Huang Erdan proposed enacting more services and specific evaluation systems for rural doctors. “There should be different management systems for older and younger village doctors,” Huang told Newschina. His suggested measures include guaranteed pensions, better management of older village doctors still capable of practicing, and an enhanced appraisal system for young village doctors.
According to Huang, another way to address the issue is more training. “Village doctors should at least be licensed as practicing assistant physicians, and have the ability to diagnose common diseases,” Huang said. Also, doctors need to serve their communities in new ways, such as making daily rounds for elderly patients with chronic illnesses or cancer, Huang added.

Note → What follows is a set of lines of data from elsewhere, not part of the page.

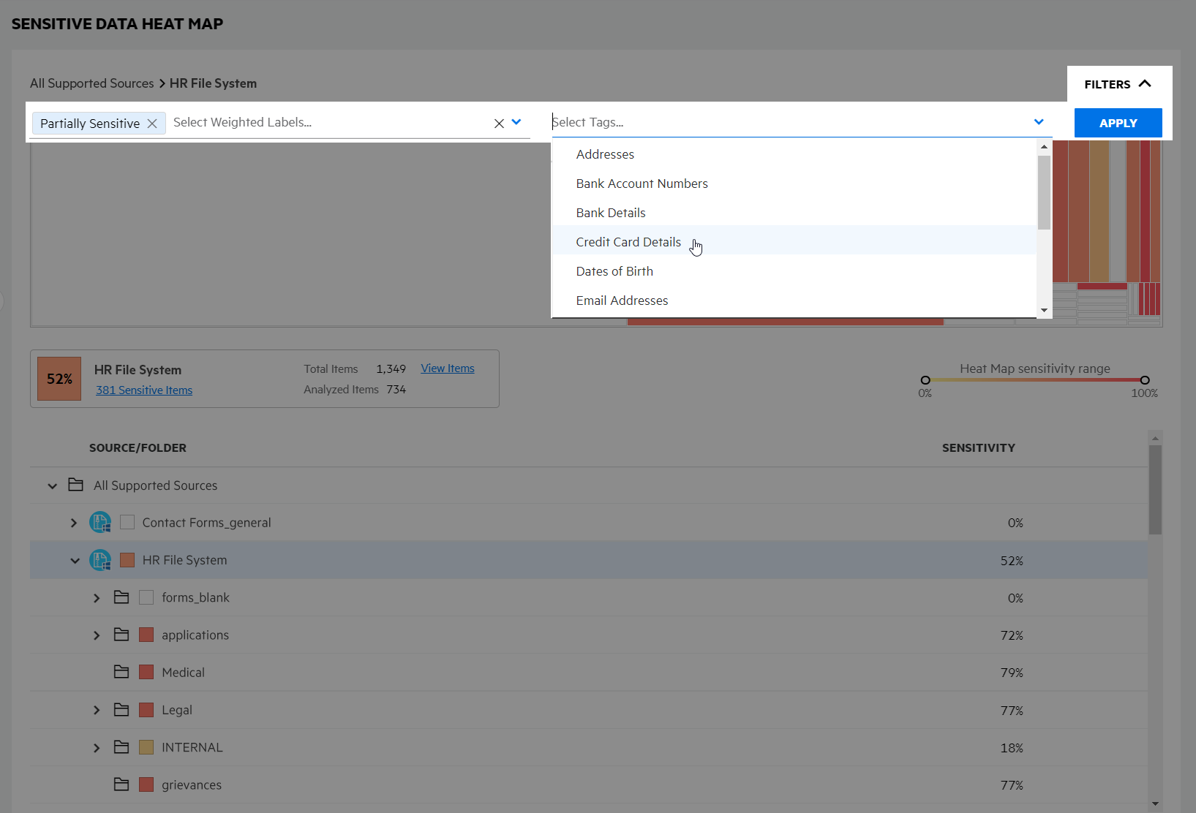Click inside the Select Tags input field

click(731, 121)
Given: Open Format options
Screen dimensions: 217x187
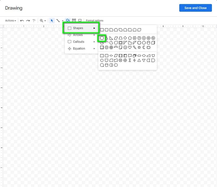Looking at the screenshot, I should [x=94, y=20].
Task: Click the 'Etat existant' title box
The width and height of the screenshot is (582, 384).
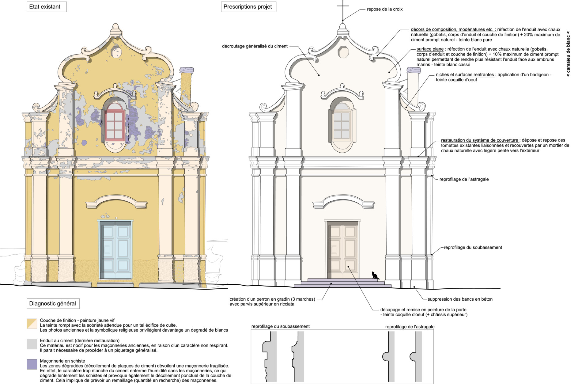Action: coord(47,7)
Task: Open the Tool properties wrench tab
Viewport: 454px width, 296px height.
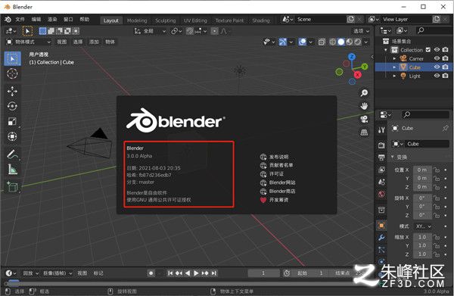Action: pyautogui.click(x=381, y=130)
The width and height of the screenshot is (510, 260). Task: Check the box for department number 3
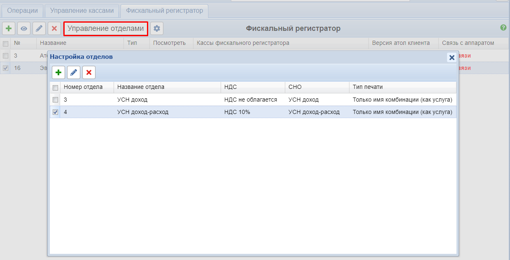point(55,100)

However, making these changes will not be easy. “This is a systemic problem. Governance should be modernized, especially grassroots governance,” Xu Yucai said.
Huang Erdan said village doctors should be general practitioners who are motivated to carry out healthcare services for villagers. “Some people say that there is no need for village doctors because of the dwindling rural population. I think this is wrong, since village doctors are very useful in treating minor illnesses. This is particularly true for villagers in remote areas,” Huang said.
At present, a “medical community” model, which integrates county and rural services, is being promoted nationwide. For example, Shaxian County in Sanming, Fujian Province packages medical insurance funds to cover county hospitals, township health centers and village clinics. Personnel management is unified, and village doctors are dispatched from towns to villages.
“Doctors receive a fixed annual salary under a review system,” Huang said.
“If we only focus on institutional reform, salary and income and don't think about how to address the public's needs, such as how to improve the coherence of the medical services system, and we don't consider specific scenarios, the entire treatment process becomes fragmented,” Huang said, adding that it is also difficult for institutions and government departments to agree on specific reforms.
Despite multiple policies over the years, Huang said China is still working out the same healthcare reform it started in the 1980s.
“China's medical system is still transitioning from the Soviet public ownership model to the social-medical insurance model. The reform has lasted over 40 years, so the transformation process has not been easy at all,” Huang said.